LIBRI Napoleone trionfatore e prigioniero
Nicola Ricciardelli svela luci e ombre di un grande dello scettro
di Vanna Morra
Quello che c’è oltre una corona da imperatore. Luci e ombre di un grande dello scettro che finì da miserabile. E poi gli intrighi, i retroscena di palazzo, i misteri che ne avvolgono la morte, la codardia da relegato tra le nebbie di Sant’Elena. Le pagine di “Napoleone trionfatore e prigioniero. Altezze e bassezze di un imperatore”, scritto da Nicola Ricciardelli ed edito da Iuppiter Edizioni, tratteggiano un Napoleone arso da “cupidità ardentissima di dominio”, sommo stratega, riformista, ma anche ladro d’arte, megalomane e, sul finire, esule patetico. Sono appunto quelle “altezze e bassezze” che ne fanno uno dei più carismatici e controversi personaggi partoriti dalla storia.
L’opera, dal taglio divulgativo, ha il merito di non limitarsi ad accompagnare il lettore lungo le tappe di una carriera militare e politica senza pari, ma di frugare nel passato scovando curiosità, dissotterrando quella aneddotica anche poco “nobile” che sta poco più in là dell’ovvia carriera di successi. Un excursus sulla “dietrologia” napoleonica che, vedendo in Luciano Sterpellone uno dei suoi più stimati fautori, si inserisce con la chiarezza della narrazione in un territorio battuto da grandi storici e saggisti. Non stupisce, in effetti, che la letteratura napoleonica sia quanto mai inflazionata. Il dominatore di Austerlitz e Jena ha ispirato fiumi di inchiostro, accaparrandosi gli osanna di contemporanei e posteri: poeti, scrittori, compositori, che ne hanno talvolta ingigantito i meriti, altre marcato gli eccessi.

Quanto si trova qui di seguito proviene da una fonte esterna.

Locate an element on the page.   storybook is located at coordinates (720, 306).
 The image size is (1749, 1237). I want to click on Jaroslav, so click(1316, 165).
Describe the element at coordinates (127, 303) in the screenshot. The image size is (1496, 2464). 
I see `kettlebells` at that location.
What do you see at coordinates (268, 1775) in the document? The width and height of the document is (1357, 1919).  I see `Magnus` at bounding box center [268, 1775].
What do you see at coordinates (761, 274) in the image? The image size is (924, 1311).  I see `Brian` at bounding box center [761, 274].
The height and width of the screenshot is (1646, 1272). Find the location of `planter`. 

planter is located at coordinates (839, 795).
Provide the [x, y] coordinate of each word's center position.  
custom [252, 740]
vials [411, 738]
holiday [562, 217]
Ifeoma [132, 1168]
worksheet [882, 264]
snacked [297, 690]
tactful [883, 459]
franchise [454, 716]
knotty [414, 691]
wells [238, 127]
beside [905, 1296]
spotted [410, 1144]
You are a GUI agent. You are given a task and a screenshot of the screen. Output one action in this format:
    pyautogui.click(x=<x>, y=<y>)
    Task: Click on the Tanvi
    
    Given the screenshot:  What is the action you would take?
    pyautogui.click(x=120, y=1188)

Ma chi fu veramente Napoleone Bonaparte? Come accadde che un còrso spuntato dal nulla riuscisse, in tempi lampo e lasciando a bocca aperta l’Europa, a posarsi sul capo (lui, non il papa) la corona di imperatore dei francesi? Dal racconto di Ricciardelli, chirurgo di origini irpine, specializzato in chirurgia generale, cardiologia e angiologia e da sempre patito di corsi e ricorsi storici, apprendiamo di un Napoleone esteta incallito, che per assecondare la sua sete di ricchezza riservava in quasi ogni campagna militare posti d’onore nel suo seguito a studiosi e archeologi, incaricati di rintracciare e valutare le perle d’arte nascoste in terra straniera. Era la sottile politica di ogni conquista: si spogliavano i vinti dell’identità culturale e, con conclamate razzie, si andava ad arricchire la collezione del Louvre.
Emerge anche il chiaroscuro di un “malato” di grandezza, architetto di una oculata propaganda personale che toccò il culmine quando si fece dipingere da Jacques-Louis David su un cavallo bianco in impennata mentre attraversava il Gran San Bernardo, mistificando la realtà dei fatti che lo vide invece in sella ad un meno glorioso mulo. Le riforme illuminate (dal “Codice napoleonico” alla legislazione sui cimiteri sancita dall’editto di Saint Cloud), la scarsa propensione alla virilità, le scappatelle delle due mogli, le grane in fatto di salute, l’imbarazzante enigma di Waterloo, il genio strategico e gli errori militari, la sottomissione agli inglesi nel tramonto dell’epopea: tutto fa del libro un’originale testimonianza dell’“uom fatale”, come lo definì Manzoni, e di una vita maestosa condotta sotto il segno della guerra. Ed è proprio in quel melting pot di vicissitudini e interpretazioni che si scioglie, senza risolversi, l’interrogativo cardine de “Il cinque maggio”: «Fu vera gloria?»